What marks Battlegrounds out among multiplayer shooters is what it borrows from roguelikes: there is an end, but you lose everything when you die – every perfect vantage point, every rare weapon and attachment, every high-level helmet and rucksack. All the hard work and good luck is worthless if you venture into the wrong building or take cover behind the wrong tree – I have even had a jeep land on me while hiding in a bush.
Familiarising yourself with the intricacies of every weapon in the game represents a sizeable learning curve, one matched by the task of getting to grips with the sprawling maps. Gunplay strikes a beautiful balance between Arma-esque realism and the casual weightiness of a Battlefield game. You can go entire matches without ever firing a shot, heaping yet more pressure on you when the opportunity – or need – finally presents itself. Close-quarters fights feel rushed and chaotic, just as they should: you rattle through an entire Uzi magazine in a frenzied encounter, lighting up the room with muzzle flash, frightening yourself with the cacophonous chatter of fully-automatic fire. Long-range clashes are even messier thanks to realistic bullet drop and horizontal lead, regularly ending with players trading blows and then parting ways before the noise attracts others.
PUBG’s transition to version 1.0 adds heaps of new features for players to explore – a second map, new guns and vehicles, seamless vaulting mechanics, a 3D replay system, and UI tweaks aplenty – all of which add polish and variety to the already perfect format.
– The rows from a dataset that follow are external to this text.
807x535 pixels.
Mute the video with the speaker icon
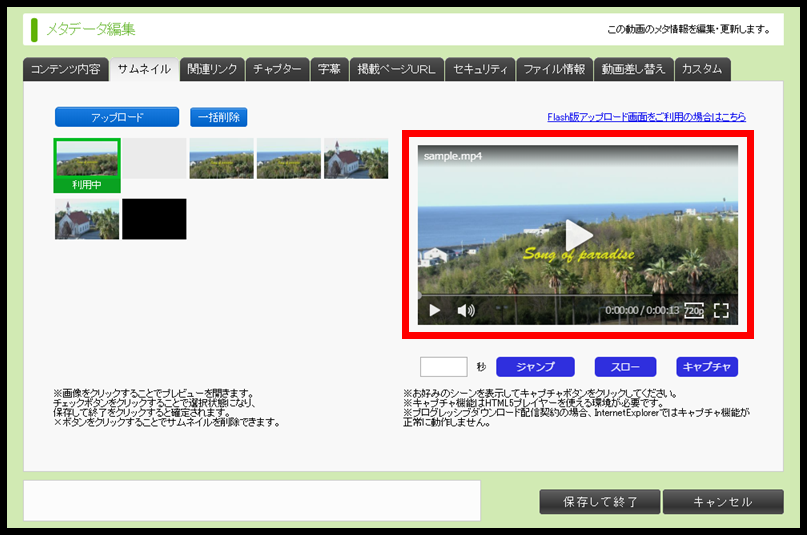[466, 310]
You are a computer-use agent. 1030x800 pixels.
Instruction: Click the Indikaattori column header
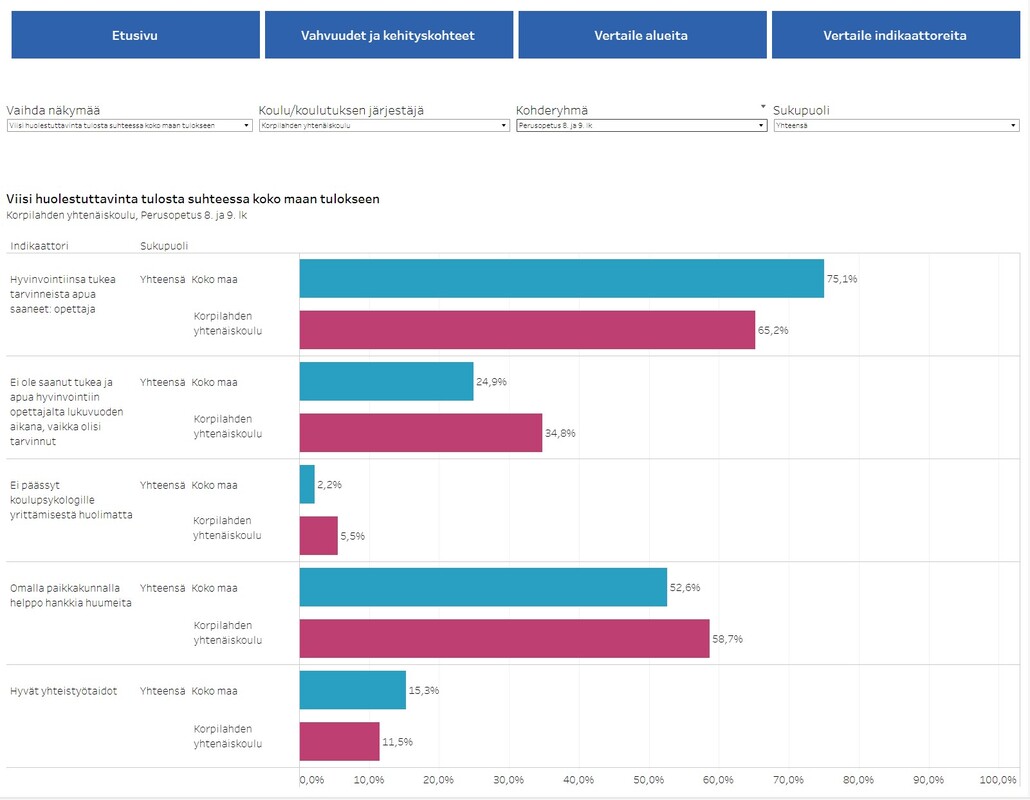point(40,245)
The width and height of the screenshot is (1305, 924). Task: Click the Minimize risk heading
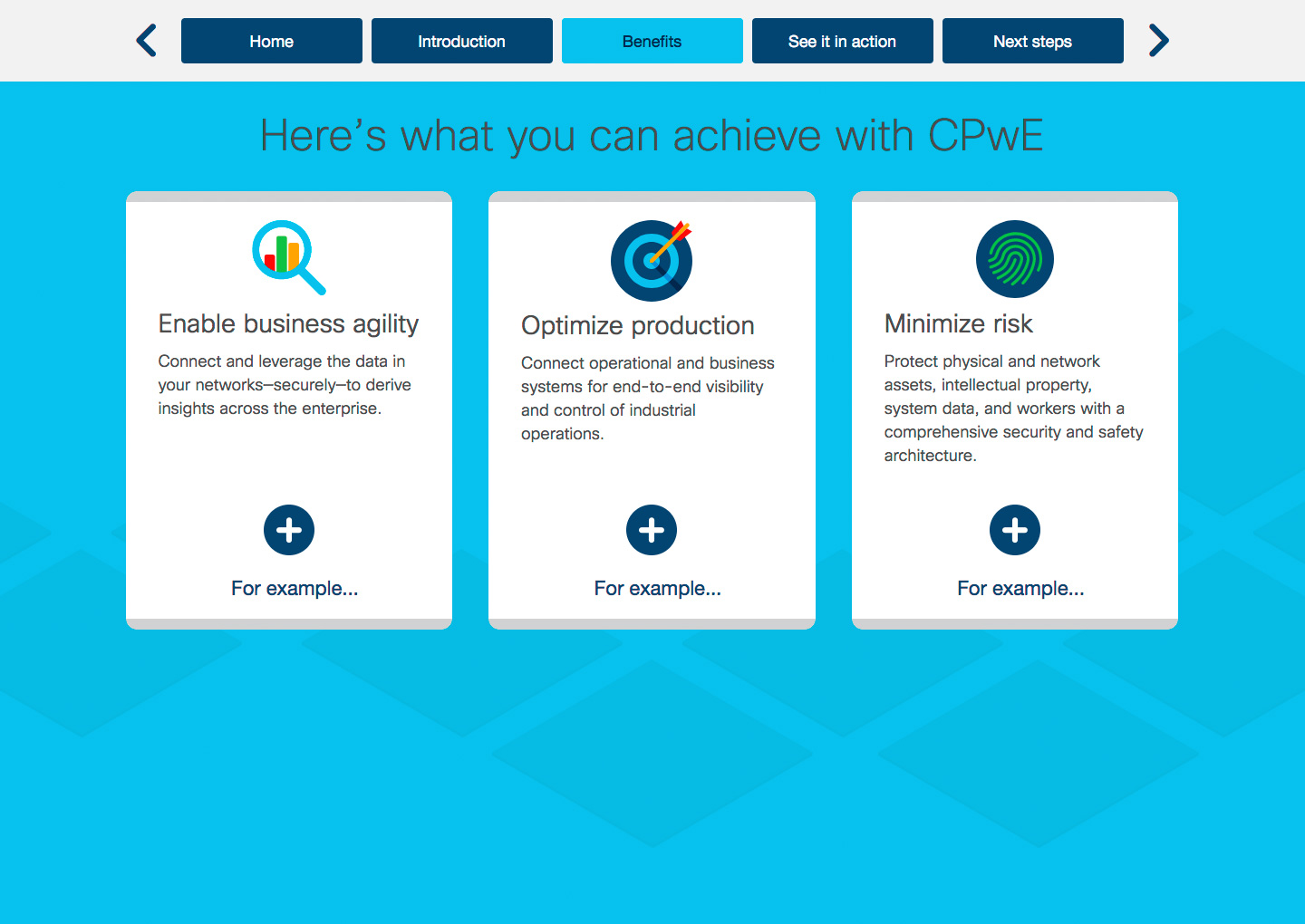click(x=959, y=324)
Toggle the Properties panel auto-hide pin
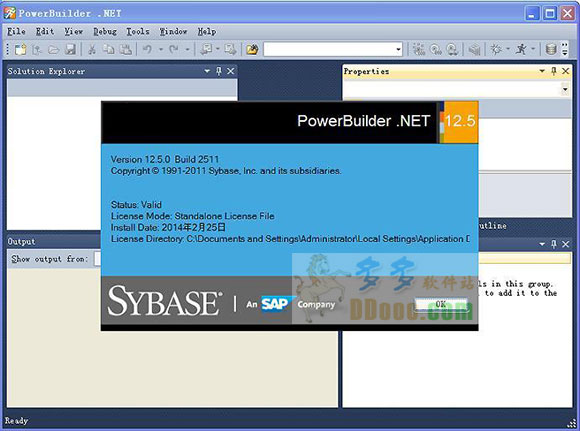580x431 pixels. [x=554, y=71]
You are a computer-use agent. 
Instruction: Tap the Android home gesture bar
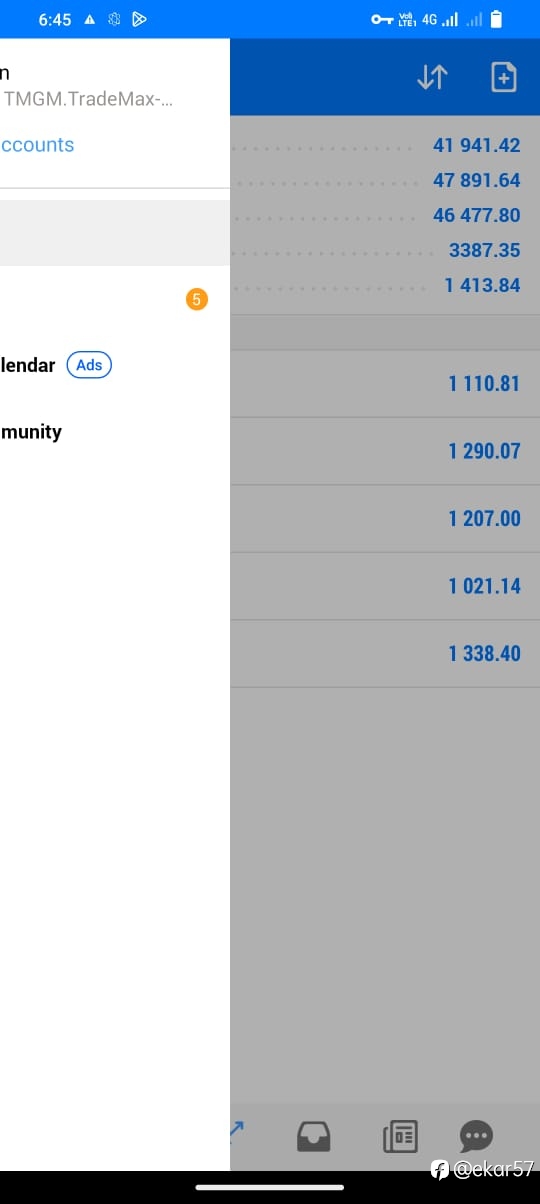tap(270, 1187)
The desert-themed Miramar map has effectively doubled PUBG’s scope for variety and unpredictability. Likewise, the highly-anticipated vaulting update means you can finally scale obstacles and buildings, opening up even more ways to tackle tense shootouts. Vaulting is a sign of the polish that PUBG Corp. have been steadily applying to the game, patch-by-patch, every new coat of paint making PUBG feel more like the triple-A title its popularity warrants. But if you were on board with the concept when it started breaking headlines in Early Access then nothing in version 1.0 is worth waiting nine months for.
Version 1.0 does feel new, however, a whole new battleground to drop into over and over until every gulch, shack, and tall building is etched into your brain. Its arrival alongside the new vaulting mechanic and overhauled UI make PlayerUnknown’s Battlegrounds feel like a finished product, which is a far cry from how it felt when it first arrived earlier this year.
PUBG is the zenith of Brendan Greene’s nearly five years spent working on battle royale games; there is a reason so many other games have opted to copy its structure rather than change it. It has shrugged off its Early Access badge with toil and diligence, adding what was promised and more. It is not perfect. Not quite. Bugs persist, performance and optimisation are still poor, and it still feels a bit… clunky. But those problems have not tarnished the experience in any meaningful way. PlayerUnknown’s Battlegrounds is without a doubt one of the best and most inventive multiplayer shooters of all time, and its persistent flaws have done nothing to detract from that, or its popularity. Perhaps it is not the first of its kind, but it is the purest distillation of what battle royale games are about: self-preservation by any means. And that, as 26 million people have now discovered, is endlessly appealing.